TASK INSTRUCTIONS —
Every line in the data below that has the word "computer" should be returned.

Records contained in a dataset
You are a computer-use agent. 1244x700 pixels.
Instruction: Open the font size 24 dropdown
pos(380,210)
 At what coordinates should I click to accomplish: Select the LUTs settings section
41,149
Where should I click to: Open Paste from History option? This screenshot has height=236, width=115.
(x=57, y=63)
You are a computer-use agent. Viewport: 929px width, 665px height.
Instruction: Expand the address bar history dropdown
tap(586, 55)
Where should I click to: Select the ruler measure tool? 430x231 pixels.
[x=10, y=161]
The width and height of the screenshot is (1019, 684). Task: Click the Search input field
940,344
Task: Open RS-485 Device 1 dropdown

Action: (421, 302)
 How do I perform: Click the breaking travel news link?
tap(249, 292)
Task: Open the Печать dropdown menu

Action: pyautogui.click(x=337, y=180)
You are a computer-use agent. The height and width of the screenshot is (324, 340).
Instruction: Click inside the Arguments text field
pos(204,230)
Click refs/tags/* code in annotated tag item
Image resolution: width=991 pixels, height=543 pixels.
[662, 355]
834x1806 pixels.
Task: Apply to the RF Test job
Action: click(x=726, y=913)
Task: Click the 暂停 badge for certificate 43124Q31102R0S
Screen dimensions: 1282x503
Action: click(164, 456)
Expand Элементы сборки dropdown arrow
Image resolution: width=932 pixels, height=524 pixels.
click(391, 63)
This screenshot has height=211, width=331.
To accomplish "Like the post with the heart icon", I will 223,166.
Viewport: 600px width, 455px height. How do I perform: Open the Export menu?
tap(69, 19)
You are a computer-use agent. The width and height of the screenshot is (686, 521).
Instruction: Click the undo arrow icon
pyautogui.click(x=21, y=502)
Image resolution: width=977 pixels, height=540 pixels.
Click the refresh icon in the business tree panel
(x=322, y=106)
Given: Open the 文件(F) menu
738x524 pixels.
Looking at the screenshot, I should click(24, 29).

RESPONSE —
You are a computer-use agent. 1244x700 pixels.
You are a computer-use agent. Viewport: 929px width, 665px height.
You are a computer-use agent. The height and width of the screenshot is (324, 340).
You are a computer-use agent. The width and height of the screenshot is (686, 521).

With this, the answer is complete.